Generally, the community consensus is that "feasibility" questions about sci-fi ideas are on-topic because they produce relevant information that can help people build fictional worlds. Some recent feasibility questions that seem to fit the accepted style include:
- Feasibility of a creature that leaves behind crystal like formations
- Feasibility of Making a Quantum Destabilizer
However, I've noticed a string of feasibility questions structured differently:
- Feasibility of a species based on Nyarlethotep
- Feasibility of a species based on Yog Sothoth
- Feasibility of nurgle
- Feasibility of tzeentch
The latter questions follow this format: "here is an existing creature from a work of fiction, and here are its attributes; how can it be explained?" I'm reminded of the Anatomically Correct Series, which exists to help users
create fictional creatures in a realistic evolutionary way.

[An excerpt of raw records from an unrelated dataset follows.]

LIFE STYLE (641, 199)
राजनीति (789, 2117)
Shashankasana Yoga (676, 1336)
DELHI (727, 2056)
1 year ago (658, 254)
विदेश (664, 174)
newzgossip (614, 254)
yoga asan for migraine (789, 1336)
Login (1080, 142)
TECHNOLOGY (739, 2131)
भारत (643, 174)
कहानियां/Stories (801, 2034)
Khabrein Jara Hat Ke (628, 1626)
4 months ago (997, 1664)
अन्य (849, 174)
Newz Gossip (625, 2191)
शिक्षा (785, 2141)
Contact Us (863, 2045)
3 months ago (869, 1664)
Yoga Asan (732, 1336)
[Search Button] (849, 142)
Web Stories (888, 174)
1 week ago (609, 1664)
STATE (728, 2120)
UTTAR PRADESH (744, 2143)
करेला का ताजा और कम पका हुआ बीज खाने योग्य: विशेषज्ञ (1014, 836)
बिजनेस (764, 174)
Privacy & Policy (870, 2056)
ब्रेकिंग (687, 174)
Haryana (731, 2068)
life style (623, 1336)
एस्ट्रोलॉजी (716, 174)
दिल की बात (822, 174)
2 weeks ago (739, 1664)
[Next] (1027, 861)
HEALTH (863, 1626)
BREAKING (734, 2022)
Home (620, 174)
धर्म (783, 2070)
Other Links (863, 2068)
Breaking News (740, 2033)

The problem is, these questions seem less geared toward creating fictional creatures
and more toward explaining existing ones.
Are the aforementioned questions on-topic? Are "explain-existing-creature" questions fundamentally different from the Anatomically Correct Series because they are narrow and off-topic, or are they equally helpful because they provide scientific explanations that others may find useful?
EDIT: Here's some clarification of my perspective based on VLAZ's post: I think part of what irks me most is the apparent ease of inserting an existing creature into a post for the sake of generating questions. A lot of questions on this site don't seem to be used to make actual fictional worlds, but when it's possible to functionally copy-and-paste existing works of fiction to generate posts, it seems especially unproductive.